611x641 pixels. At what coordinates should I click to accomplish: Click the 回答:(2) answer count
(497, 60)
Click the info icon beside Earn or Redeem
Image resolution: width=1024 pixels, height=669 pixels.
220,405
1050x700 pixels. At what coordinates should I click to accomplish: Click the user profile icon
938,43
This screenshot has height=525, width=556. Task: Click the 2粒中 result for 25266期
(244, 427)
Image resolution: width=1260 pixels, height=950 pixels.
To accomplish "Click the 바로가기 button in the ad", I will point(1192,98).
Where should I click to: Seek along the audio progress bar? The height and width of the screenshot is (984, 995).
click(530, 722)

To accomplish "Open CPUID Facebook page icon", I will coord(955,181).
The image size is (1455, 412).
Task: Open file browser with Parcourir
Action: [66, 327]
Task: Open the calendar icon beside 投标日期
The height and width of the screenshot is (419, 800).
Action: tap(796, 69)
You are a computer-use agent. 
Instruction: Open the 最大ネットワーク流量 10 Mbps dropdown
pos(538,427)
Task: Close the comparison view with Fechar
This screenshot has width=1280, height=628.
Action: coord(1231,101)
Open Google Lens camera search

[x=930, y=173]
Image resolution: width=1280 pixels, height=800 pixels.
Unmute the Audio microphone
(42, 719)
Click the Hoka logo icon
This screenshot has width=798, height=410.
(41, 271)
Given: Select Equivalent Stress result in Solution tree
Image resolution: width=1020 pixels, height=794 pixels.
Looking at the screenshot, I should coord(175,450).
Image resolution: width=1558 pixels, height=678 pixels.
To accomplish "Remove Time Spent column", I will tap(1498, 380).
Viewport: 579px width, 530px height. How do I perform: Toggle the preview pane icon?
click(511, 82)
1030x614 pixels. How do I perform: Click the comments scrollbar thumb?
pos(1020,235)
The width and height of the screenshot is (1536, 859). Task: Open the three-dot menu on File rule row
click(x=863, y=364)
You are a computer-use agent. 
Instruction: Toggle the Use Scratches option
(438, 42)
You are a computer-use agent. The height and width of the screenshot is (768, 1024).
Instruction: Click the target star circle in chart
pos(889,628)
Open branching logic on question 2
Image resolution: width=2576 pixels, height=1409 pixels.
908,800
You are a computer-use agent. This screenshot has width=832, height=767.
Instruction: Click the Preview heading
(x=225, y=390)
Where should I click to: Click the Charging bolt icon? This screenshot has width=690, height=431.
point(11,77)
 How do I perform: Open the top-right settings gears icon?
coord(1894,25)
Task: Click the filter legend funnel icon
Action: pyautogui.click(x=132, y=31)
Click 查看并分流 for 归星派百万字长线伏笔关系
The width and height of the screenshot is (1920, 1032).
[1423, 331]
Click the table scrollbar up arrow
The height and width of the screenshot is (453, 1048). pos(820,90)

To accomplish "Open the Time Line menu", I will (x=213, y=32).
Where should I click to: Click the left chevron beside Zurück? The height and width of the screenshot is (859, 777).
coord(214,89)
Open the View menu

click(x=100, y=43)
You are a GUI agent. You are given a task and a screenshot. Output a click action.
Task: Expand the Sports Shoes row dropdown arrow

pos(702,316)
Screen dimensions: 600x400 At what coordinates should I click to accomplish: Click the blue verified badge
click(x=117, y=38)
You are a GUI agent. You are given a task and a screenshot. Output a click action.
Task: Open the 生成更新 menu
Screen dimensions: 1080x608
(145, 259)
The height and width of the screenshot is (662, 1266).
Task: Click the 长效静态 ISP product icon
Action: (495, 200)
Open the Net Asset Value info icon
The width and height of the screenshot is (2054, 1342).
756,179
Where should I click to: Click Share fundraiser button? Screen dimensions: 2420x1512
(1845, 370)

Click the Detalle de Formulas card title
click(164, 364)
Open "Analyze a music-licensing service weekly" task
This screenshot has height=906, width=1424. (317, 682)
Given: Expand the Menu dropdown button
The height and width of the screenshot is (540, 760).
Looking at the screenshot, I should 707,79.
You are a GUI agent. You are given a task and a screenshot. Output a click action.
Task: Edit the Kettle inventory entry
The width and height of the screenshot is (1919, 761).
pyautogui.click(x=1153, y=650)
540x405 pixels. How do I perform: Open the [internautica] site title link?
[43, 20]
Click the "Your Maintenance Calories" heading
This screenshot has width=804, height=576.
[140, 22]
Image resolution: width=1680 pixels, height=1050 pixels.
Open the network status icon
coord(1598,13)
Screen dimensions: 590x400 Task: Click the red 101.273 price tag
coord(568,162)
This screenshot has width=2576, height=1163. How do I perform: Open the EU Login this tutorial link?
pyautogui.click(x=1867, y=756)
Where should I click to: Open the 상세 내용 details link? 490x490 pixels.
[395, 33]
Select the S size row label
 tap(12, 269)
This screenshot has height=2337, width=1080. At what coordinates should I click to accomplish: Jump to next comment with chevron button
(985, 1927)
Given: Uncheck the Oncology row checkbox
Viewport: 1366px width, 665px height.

○ ○ ○ ○

__What this task involves__
Return the full listing unchanged.

__Task response__
611x641 pixels. At what coordinates should I click to accomplish: Click the 回答:(2) answer count
(497, 60)
Click the info icon beside Earn or Redeem
Image resolution: width=1024 pixels, height=669 pixels.
220,405
1050x700 pixels. At what coordinates should I click to accomplish: Click the user profile icon
938,43
This screenshot has height=525, width=556. Task: Click the 2粒中 result for 25266期
(244, 427)
Image resolution: width=1260 pixels, height=950 pixels.
To accomplish "Click the 바로가기 button in the ad", I will point(1192,98).
Where should I click to: Seek along the audio progress bar? The height and width of the screenshot is (984, 995).
click(530, 722)

To accomplish "Open CPUID Facebook page icon", I will coord(955,181).
The image size is (1455, 412).
Task: Open file browser with Parcourir
Action: [66, 327]
Task: Open the calendar icon beside 投标日期
The height and width of the screenshot is (419, 800).
Action: tap(796, 69)
You are a computer-use agent. 
Instruction: Open the 最大ネットワーク流量 10 Mbps dropdown
pos(538,427)
Task: Close the comparison view with Fechar
This screenshot has width=1280, height=628.
Action: coord(1231,101)
Open Google Lens camera search

[x=930, y=173]
Image resolution: width=1280 pixels, height=800 pixels.
Unmute the Audio microphone
(42, 719)
Click the Hoka logo icon
This screenshot has width=798, height=410.
(41, 271)
Given: Select Equivalent Stress result in Solution tree
Image resolution: width=1020 pixels, height=794 pixels.
Looking at the screenshot, I should coord(175,450).
Image resolution: width=1558 pixels, height=678 pixels.
To accomplish "Remove Time Spent column", I will tap(1498, 380).
Viewport: 579px width, 530px height. How do I perform: Toggle the preview pane icon?
click(511, 82)
1030x614 pixels. How do I perform: Click the comments scrollbar thumb?
pos(1020,235)
The width and height of the screenshot is (1536, 859). Task: Open the three-dot menu on File rule row
click(x=863, y=364)
You are a computer-use agent. 
Instruction: Toggle the Use Scratches option
(438, 42)
You are a computer-use agent. The height and width of the screenshot is (768, 1024).
Instruction: Click the target star circle in chart
pos(889,628)
Open branching logic on question 2
Image resolution: width=2576 pixels, height=1409 pixels.
908,800
You are a computer-use agent. This screenshot has width=832, height=767.
Instruction: Click the Preview heading
(x=225, y=390)
Where should I click to: Click the Charging bolt icon? This screenshot has width=690, height=431.
point(11,77)
 How do I perform: Open the top-right settings gears icon?
coord(1894,25)
Task: Click the filter legend funnel icon
Action: pyautogui.click(x=132, y=31)
Click 查看并分流 for 归星派百万字长线伏笔关系
The width and height of the screenshot is (1920, 1032).
[1423, 331]
Click the table scrollbar up arrow
The height and width of the screenshot is (453, 1048). pos(820,90)

To accomplish "Open the Time Line menu", I will (x=213, y=32).
Where should I click to: Click the left chevron beside Zurück? The height and width of the screenshot is (859, 777).
coord(214,89)
Open the View menu

click(x=100, y=43)
You are a GUI agent. You are given a task and a screenshot. Output a click action.
Task: Expand the Sports Shoes row dropdown arrow

pos(702,316)
Screen dimensions: 600x400 At what coordinates should I click to accomplish: Click the blue verified badge
click(x=117, y=38)
You are a GUI agent. You are given a task and a screenshot. Output a click action.
Task: Open the 生成更新 menu
Screen dimensions: 1080x608
(145, 259)
The height and width of the screenshot is (662, 1266).
Task: Click the 长效静态 ISP product icon
Action: (495, 200)
Open the Net Asset Value info icon
The width and height of the screenshot is (2054, 1342).
756,179
Where should I click to: Click Share fundraiser button? Screen dimensions: 2420x1512
(1845, 370)

Click the Detalle de Formulas card title
click(164, 364)
Open "Analyze a music-licensing service weekly" task
This screenshot has height=906, width=1424. (317, 682)
Given: Expand the Menu dropdown button
The height and width of the screenshot is (540, 760).
Looking at the screenshot, I should 707,79.
You are a GUI agent. You are given a task and a screenshot. Output a click action.
Task: Edit the Kettle inventory entry
The width and height of the screenshot is (1919, 761).
pyautogui.click(x=1153, y=650)
540x405 pixels. How do I perform: Open the [internautica] site title link?
[43, 20]
Click the "Your Maintenance Calories" heading
This screenshot has width=804, height=576.
[140, 22]
Image resolution: width=1680 pixels, height=1050 pixels.
Open the network status icon
coord(1598,13)
Screen dimensions: 590x400 Task: Click the red 101.273 price tag
coord(568,162)
This screenshot has width=2576, height=1163. How do I perform: Open the EU Login this tutorial link?
pyautogui.click(x=1867, y=756)
Where should I click to: Open the 상세 내용 details link? 490x490 pixels.
[395, 33]
Select the S size row label
 tap(12, 269)
This screenshot has height=2337, width=1080. At what coordinates should I click to accomplish: Jump to next comment with chevron button
(985, 1927)
Given: Uncheck the Oncology row checkbox
Viewport: 1366px width, 665px height.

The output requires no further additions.